Invasion of the Body Snatchers (1956)
One of the great classic cinematic storylines is that of Invasion of the Body Snatchers (1956). Especially in light of all the recent invading-alien movies (wasteful Battleship and Skyline come to mind), and the related spate of superhero movies (the recent Avengers for example was a yawner), the body snatcher concept shines as a refreshing novelty. The aliens here are much more clever — they don’t want to blow up the White House or generally kill all human beings; rather, they see fit to exploit our resources by taking over each person one by one.
As it turns out, and contrary to the Hollywood tradition, there are three tellings of this story which I have seen, and all three are excellent. And watching one in no way should preclude watching the other two. Each of the three are strong and unique enough to hold up on their own and be undiminished by a prior viewing of the others.
A while back I had the pleasure of seeing the original 1956 black & white film. This is such a strong thriller of its era that it could be mistaken for a Hitchcock production. If you haven’t seen it, do so. It’s not just the original take, but a great, even masterful film. We would be so lucky if the average big-budget movie of our current era could hold a candle to this exciting classic.

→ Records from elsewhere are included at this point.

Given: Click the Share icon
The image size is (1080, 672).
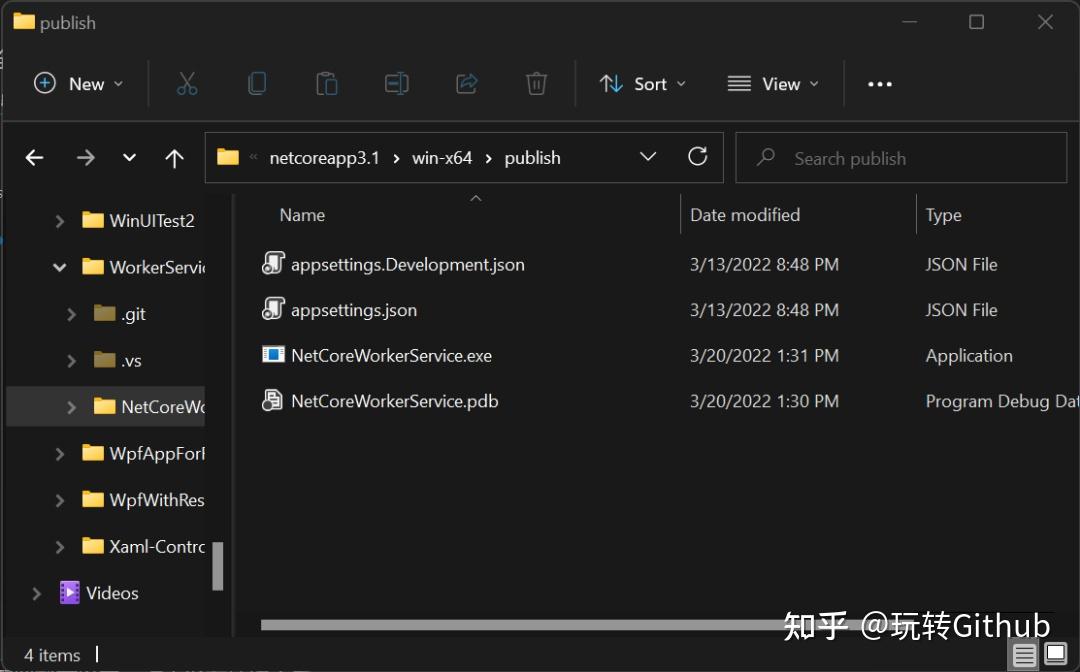Looking at the screenshot, I should coord(466,84).
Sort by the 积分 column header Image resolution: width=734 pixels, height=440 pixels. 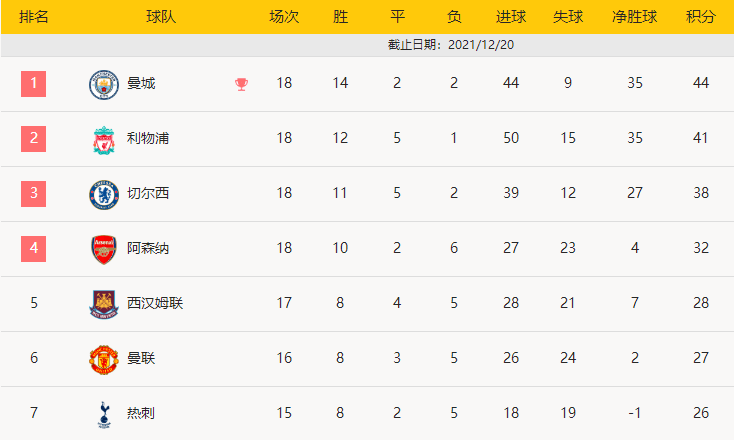tap(700, 18)
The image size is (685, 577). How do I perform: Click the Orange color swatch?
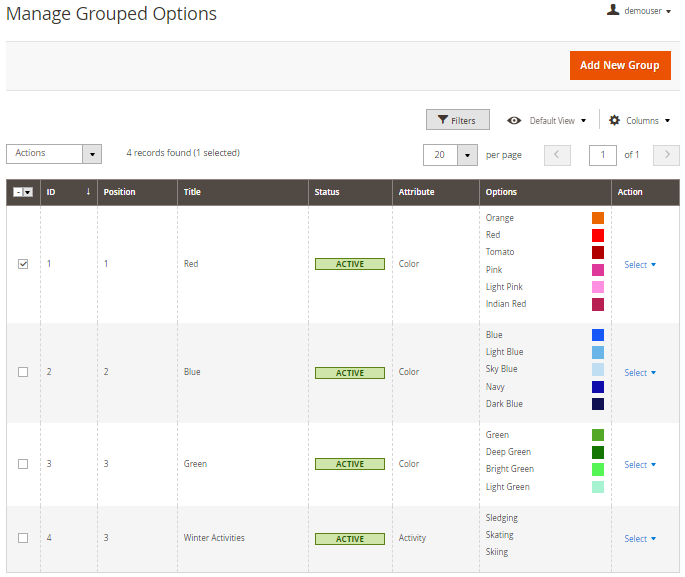597,218
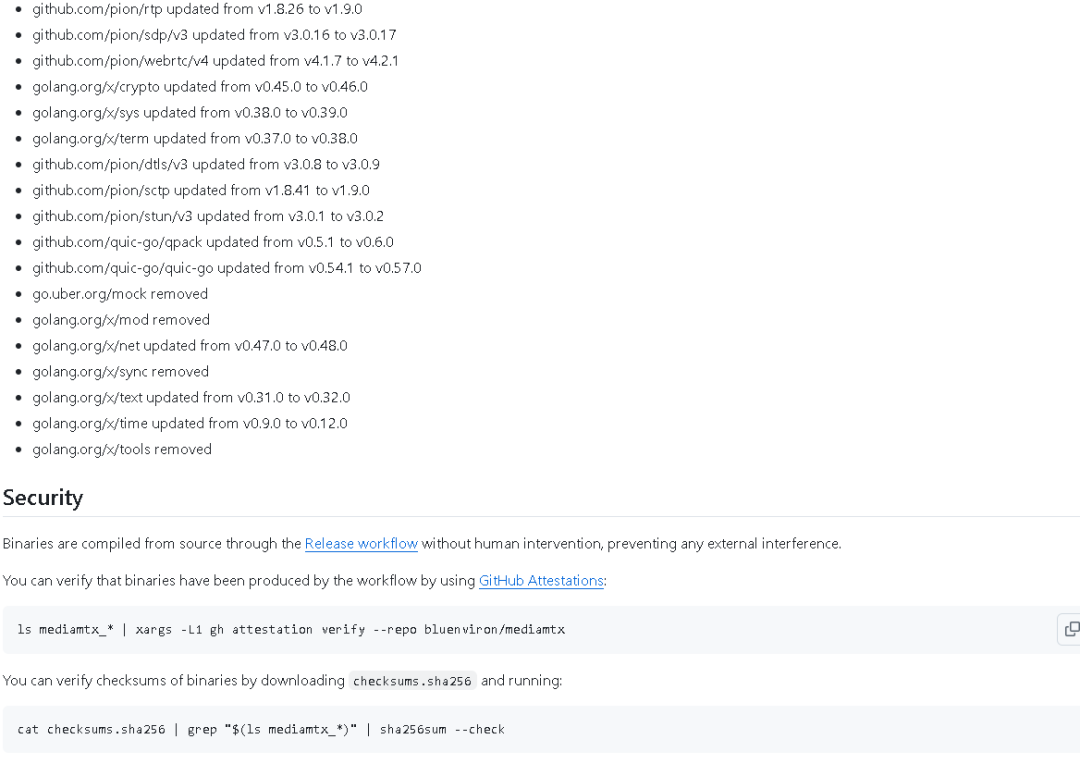Click the github.com/pion/sctp update entry

coord(200,190)

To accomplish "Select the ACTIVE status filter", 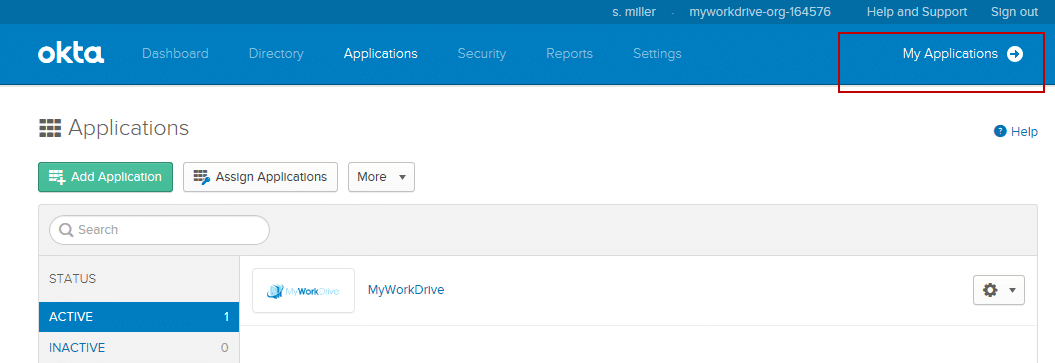I will (139, 317).

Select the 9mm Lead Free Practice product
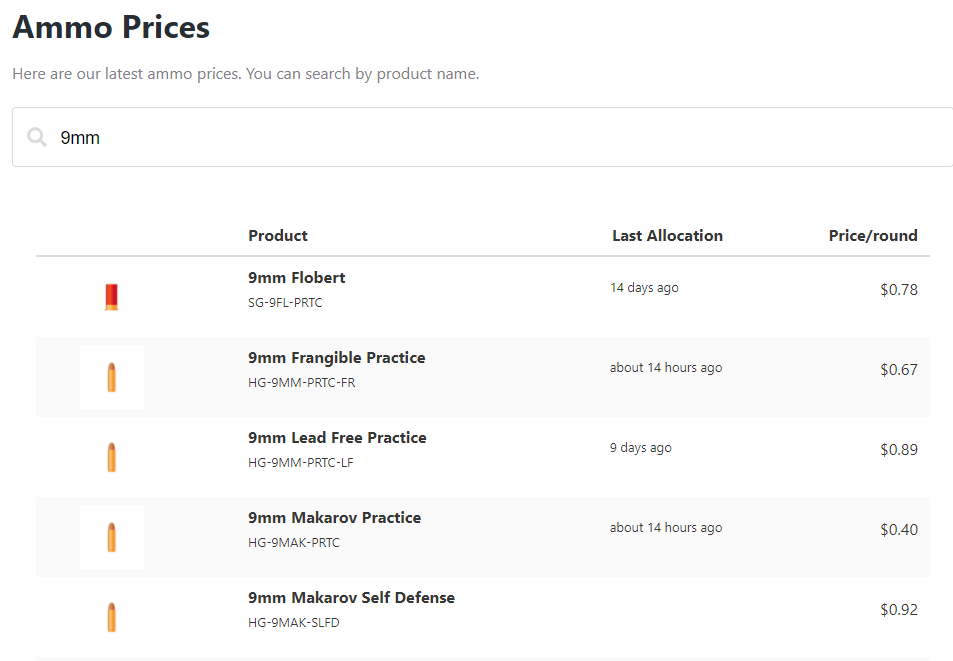[x=337, y=438]
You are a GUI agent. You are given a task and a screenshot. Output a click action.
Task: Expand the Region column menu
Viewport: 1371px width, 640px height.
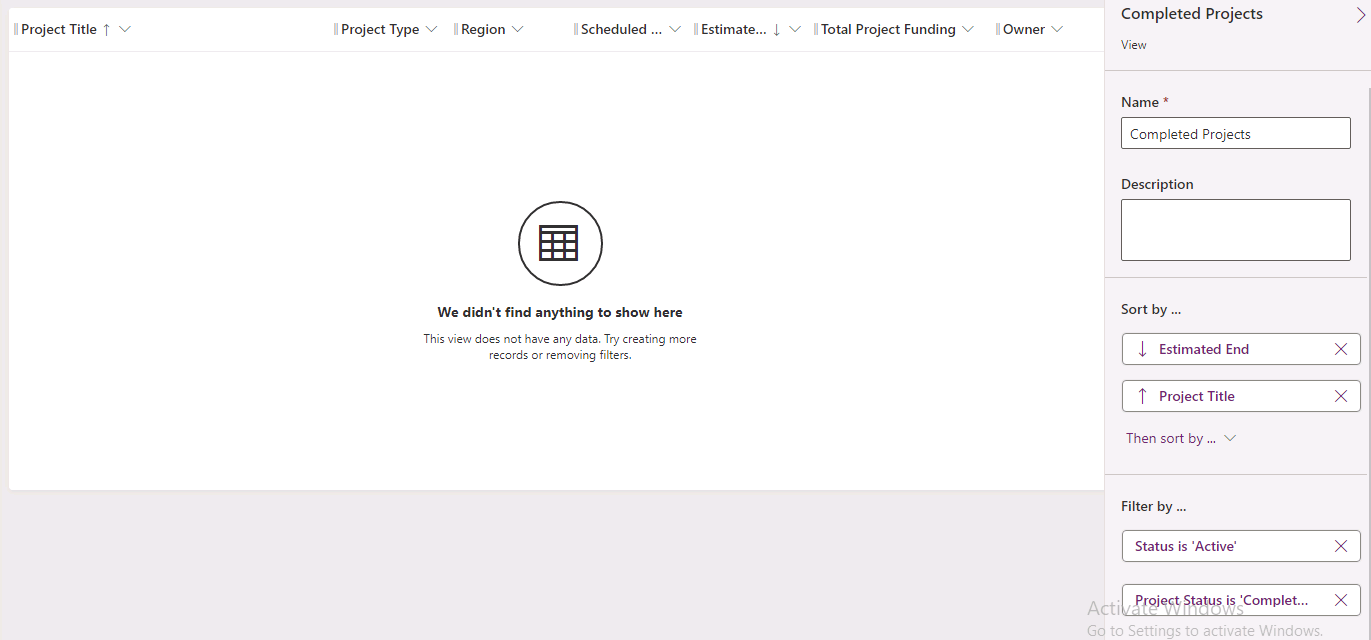click(x=517, y=29)
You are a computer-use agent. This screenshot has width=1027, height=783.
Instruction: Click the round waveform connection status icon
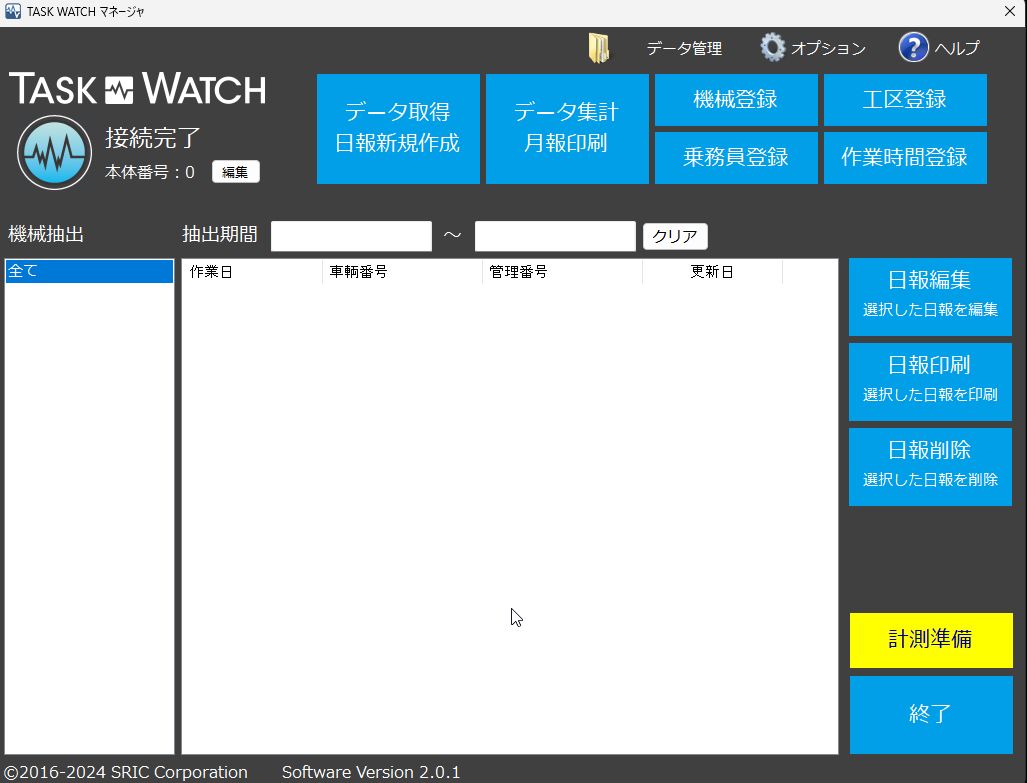click(x=54, y=153)
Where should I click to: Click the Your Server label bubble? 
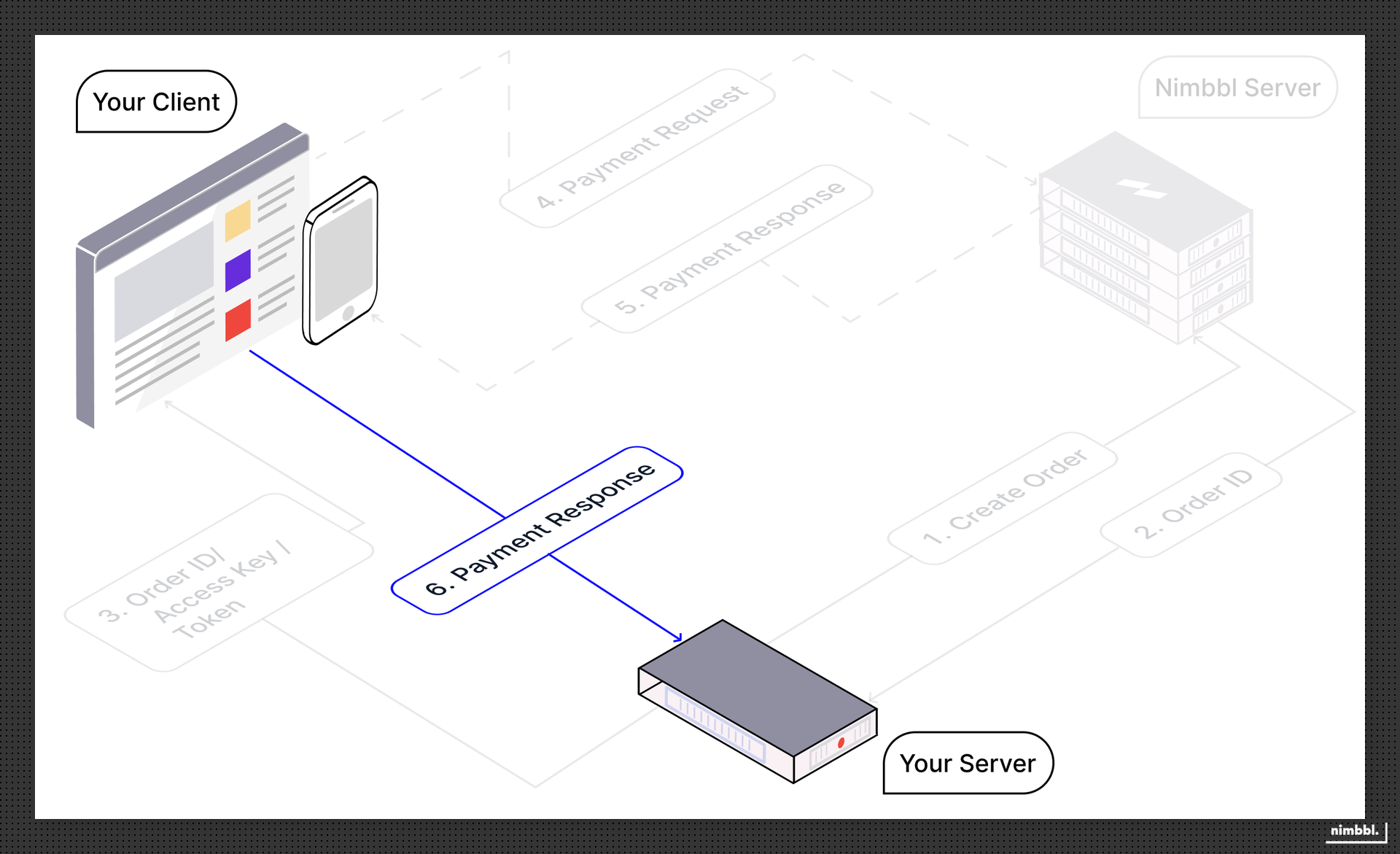pyautogui.click(x=968, y=763)
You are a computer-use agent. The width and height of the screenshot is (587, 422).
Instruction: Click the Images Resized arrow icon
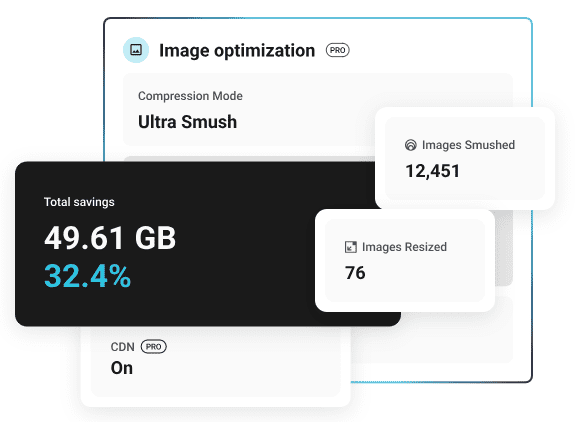pos(350,247)
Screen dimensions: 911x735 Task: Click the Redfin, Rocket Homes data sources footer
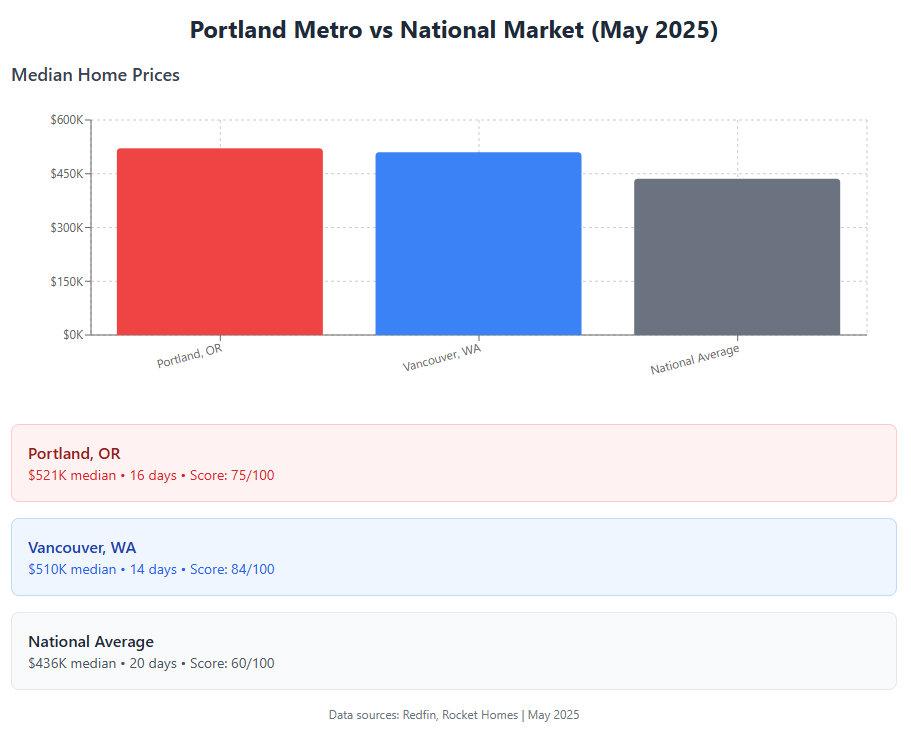coord(454,715)
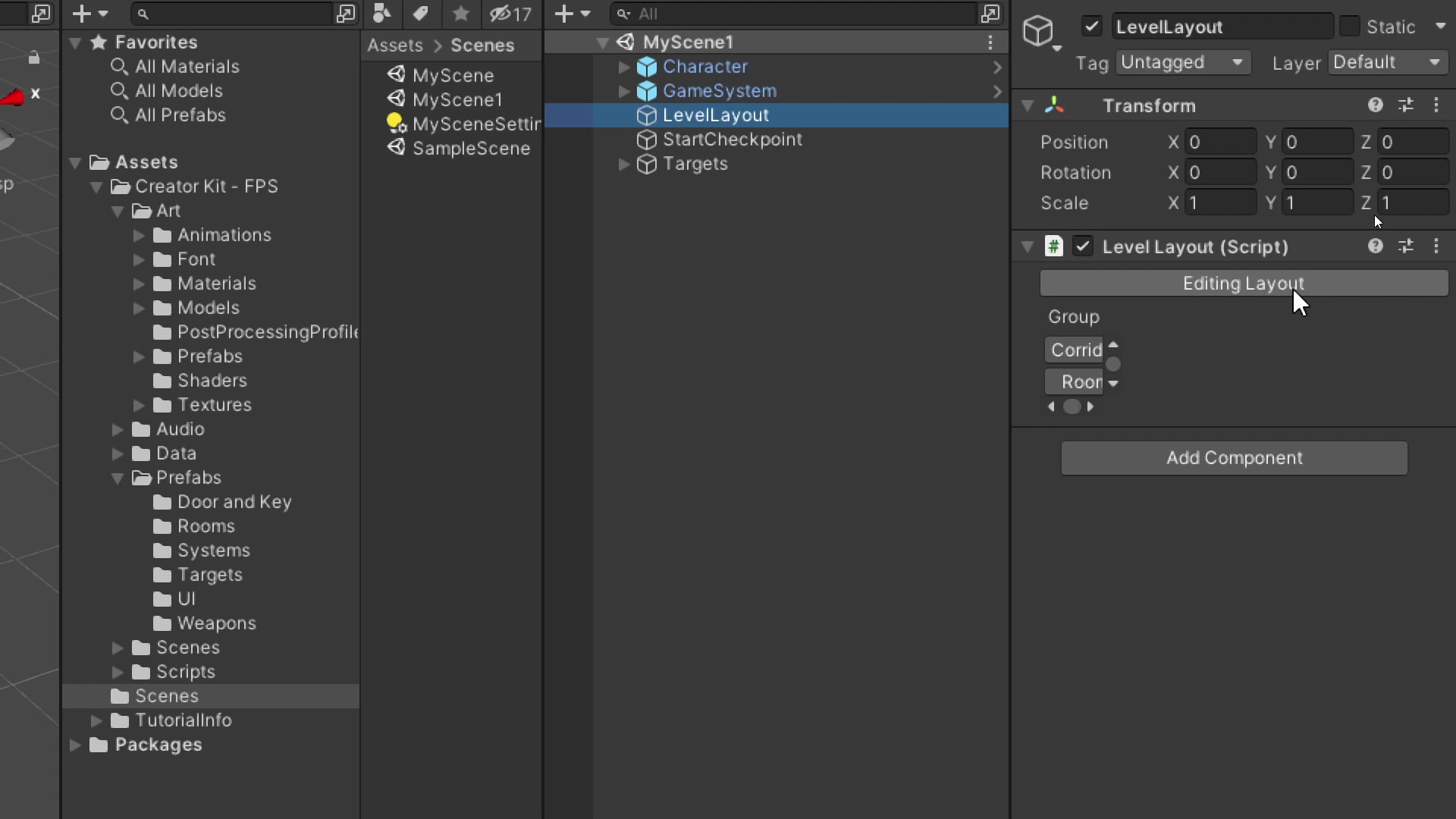Screen dimensions: 1456x819
Task: Open the Transform presets icon
Action: click(1407, 105)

Nicole Kidman starred in a remake called The Invasion (2007, also with Daniel Craig). This telling of the story features something of a variant in that Nicole Kidman is the central character, as opposed to the duo-on-the run of 1956. As such, she takes on a more heroic position than the woman in the original: she is a psychiatrist with a doctor friend (Craig) who together can use scientific methods to track down the invading species, all while dodging alien-invaded humanoids and protecting her young son.
There’s a certain something about Nicole Kidman in her movies of the past decade that can be off-putting. I’m not sure why, because I love her earlier performances in Dead Calm and Eyes Wide Shut. I think sometimes I sense an artifice about her. Probably I’m just remembering the debacle Australia (2008), as she is a very good actress when called upon to be so. In any case she’s great in this Invasion, a very good and sophisticated personal thriller.
The third take on this story is The Faculty (1998), where the invasion is centered at a high school. In this case, a group of young and temperamental students including super-hot Jordana Brewster discover things are amiss with certain people around them, especially their teachers. A highly entertaining take on the Invasion theme, with the added dynamic of growing distrust among the protaganist-group’s members, akin to The Mist (previous post). Boosted by deliciously evil “faculty” and staff performances by Piper Laurie (Twin Peaks), Salma Hayek (who I like here, for a change), Jon Stewart (from the Daily Show and another ensemble piece of 1998, Playing By Heart), and Bebe Neuwirth (Cheers/Frasier) as the principal. A lot of fun.
* * *
When I think of movies, I think of other movies. That’s how my mind works and I can’t help it. So what comes to mind now? The Matrix, of course. Just a brief plug here. I think I’ll have a future post on the highlights of 1999, and a terrible atrocity called the 72nd Academy Awards.
If you haven’t seen The Matrix, I am a little surprised. It’s constantly being shown on TV, but it deserves to be watched start-to-finish uninterrupted. It is a great sci-fi tale and completely essential viewing for movies of the last 15 years. More later on this one. If you haven’t seen it, make sure you watch the original 1999 version. I don’t know that the 2 sequels were poor; in fact they might be quite good. But they cannot match the original ground-breaking Matrix.
And finally, some whimsy.
The farce Mars Attacks! (1996) by Tim Burton is an absolute delight. Besides poking good fun at the alien-invasion concept (this time an overt invasion, not the subtle type of the Body Snatcher movies), this movie also succeeds on a dramatic level à la Men In Black I & II, that is, enough of a plot to keep it interesting without getting in the way of the comedy. With a great, all-star cast headlined by Jack Nicholson playing the U.S. President.